>>>>

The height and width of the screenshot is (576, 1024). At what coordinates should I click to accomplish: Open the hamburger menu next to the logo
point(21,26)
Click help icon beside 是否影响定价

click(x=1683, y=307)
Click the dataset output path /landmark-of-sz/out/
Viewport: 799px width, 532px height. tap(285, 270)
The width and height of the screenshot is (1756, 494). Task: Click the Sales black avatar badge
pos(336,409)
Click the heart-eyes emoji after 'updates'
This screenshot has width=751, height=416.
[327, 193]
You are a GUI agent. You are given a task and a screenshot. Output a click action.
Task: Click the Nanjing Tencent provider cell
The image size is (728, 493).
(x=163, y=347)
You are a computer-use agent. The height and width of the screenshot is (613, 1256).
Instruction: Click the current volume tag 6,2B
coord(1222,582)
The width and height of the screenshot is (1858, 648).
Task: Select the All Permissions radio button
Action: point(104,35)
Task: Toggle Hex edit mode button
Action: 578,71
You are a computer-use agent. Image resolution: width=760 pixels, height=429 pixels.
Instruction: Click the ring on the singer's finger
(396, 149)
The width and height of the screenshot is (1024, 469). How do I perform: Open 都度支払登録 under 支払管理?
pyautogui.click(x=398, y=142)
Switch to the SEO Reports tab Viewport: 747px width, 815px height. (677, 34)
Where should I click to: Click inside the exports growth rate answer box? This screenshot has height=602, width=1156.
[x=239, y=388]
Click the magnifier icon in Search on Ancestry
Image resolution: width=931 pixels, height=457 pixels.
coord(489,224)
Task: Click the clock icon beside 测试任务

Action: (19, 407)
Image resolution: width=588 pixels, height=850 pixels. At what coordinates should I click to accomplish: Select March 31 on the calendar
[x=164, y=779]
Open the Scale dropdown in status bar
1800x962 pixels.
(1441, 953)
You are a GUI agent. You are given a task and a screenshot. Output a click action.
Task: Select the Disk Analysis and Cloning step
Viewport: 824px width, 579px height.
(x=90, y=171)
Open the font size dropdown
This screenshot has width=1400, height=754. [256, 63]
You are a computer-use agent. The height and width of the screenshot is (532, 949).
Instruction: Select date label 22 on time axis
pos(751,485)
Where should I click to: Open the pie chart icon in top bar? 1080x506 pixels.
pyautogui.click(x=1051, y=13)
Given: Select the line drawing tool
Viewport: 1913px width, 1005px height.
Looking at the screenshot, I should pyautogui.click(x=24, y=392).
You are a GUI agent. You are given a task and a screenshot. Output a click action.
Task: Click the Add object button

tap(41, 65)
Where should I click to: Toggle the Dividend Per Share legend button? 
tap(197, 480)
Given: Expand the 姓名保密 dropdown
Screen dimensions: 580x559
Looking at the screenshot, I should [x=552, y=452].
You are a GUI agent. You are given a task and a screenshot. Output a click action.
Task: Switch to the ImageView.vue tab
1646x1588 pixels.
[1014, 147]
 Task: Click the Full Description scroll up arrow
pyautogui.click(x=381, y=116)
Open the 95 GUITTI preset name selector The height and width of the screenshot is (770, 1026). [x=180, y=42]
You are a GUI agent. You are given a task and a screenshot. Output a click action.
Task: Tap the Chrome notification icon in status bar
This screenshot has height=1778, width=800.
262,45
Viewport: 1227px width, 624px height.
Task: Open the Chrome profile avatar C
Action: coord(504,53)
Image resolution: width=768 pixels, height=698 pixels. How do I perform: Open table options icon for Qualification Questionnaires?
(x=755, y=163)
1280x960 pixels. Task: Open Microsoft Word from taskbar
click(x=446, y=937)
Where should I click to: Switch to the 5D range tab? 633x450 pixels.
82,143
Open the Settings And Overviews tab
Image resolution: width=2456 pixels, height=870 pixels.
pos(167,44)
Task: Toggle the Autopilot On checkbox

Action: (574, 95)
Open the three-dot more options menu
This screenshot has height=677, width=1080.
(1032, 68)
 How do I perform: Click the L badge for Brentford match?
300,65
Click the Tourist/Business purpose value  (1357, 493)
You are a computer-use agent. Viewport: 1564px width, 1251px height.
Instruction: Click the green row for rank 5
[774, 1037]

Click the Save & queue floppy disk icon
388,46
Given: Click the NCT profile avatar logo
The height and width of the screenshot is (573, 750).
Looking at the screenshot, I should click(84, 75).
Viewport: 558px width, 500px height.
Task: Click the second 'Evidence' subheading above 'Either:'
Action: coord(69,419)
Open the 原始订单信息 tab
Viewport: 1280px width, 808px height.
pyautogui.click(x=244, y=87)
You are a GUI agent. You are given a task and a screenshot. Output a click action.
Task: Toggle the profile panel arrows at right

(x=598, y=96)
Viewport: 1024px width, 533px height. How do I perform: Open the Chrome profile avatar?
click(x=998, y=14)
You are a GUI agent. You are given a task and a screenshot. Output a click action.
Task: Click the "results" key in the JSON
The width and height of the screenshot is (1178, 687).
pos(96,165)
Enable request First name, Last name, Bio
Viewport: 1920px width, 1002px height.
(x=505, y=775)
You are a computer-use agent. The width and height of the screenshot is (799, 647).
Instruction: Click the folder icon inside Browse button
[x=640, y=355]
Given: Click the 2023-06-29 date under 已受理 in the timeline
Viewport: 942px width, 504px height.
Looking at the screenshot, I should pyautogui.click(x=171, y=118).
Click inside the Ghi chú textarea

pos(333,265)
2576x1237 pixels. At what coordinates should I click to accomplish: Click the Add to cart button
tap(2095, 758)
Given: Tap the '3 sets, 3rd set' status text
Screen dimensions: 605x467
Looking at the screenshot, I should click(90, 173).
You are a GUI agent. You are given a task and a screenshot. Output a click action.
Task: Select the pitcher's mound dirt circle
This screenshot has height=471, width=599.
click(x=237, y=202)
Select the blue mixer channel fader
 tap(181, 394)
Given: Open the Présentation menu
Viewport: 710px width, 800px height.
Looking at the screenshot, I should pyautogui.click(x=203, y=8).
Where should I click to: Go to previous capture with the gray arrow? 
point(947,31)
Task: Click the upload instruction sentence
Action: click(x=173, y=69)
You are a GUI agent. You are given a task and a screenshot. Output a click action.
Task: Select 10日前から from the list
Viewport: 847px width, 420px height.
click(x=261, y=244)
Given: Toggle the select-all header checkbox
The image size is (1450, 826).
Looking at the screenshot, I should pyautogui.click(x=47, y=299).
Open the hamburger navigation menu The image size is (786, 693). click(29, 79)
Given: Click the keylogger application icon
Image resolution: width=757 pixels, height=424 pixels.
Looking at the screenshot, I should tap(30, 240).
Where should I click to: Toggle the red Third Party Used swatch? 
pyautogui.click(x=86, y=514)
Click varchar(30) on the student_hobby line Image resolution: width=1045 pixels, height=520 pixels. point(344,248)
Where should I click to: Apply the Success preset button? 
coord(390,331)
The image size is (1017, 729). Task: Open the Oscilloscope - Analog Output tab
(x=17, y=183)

<<<<

Your task is to repeat the records exactly. Begin at their first line and stop after the line containing "You are a computer-use agent. Image".

The height and width of the screenshot is (576, 1024). At what coordinates should I click to accomplish: Open the hamburger menu next to the logo
point(21,26)
Click help icon beside 是否影响定价

click(x=1683, y=307)
Click the dataset output path /landmark-of-sz/out/
Viewport: 799px width, 532px height. tap(285, 270)
The width and height of the screenshot is (1756, 494). Task: Click the Sales black avatar badge
pos(336,409)
Click the heart-eyes emoji after 'updates'
This screenshot has width=751, height=416.
[327, 193]
You are a GUI agent. You are given a task and a screenshot. Output a click action.
Task: Click the Nanjing Tencent provider cell
The image size is (728, 493).
(x=163, y=347)
You are a computer-use agent. The height and width of the screenshot is (613, 1256).
Instruction: Click the current volume tag 6,2B
coord(1222,582)
The width and height of the screenshot is (1858, 648).
Task: Select the All Permissions radio button
Action: point(104,35)
Task: Toggle Hex edit mode button
Action: 578,71
You are a computer-use agent. Image resolution: width=760 pixels, height=429 pixels.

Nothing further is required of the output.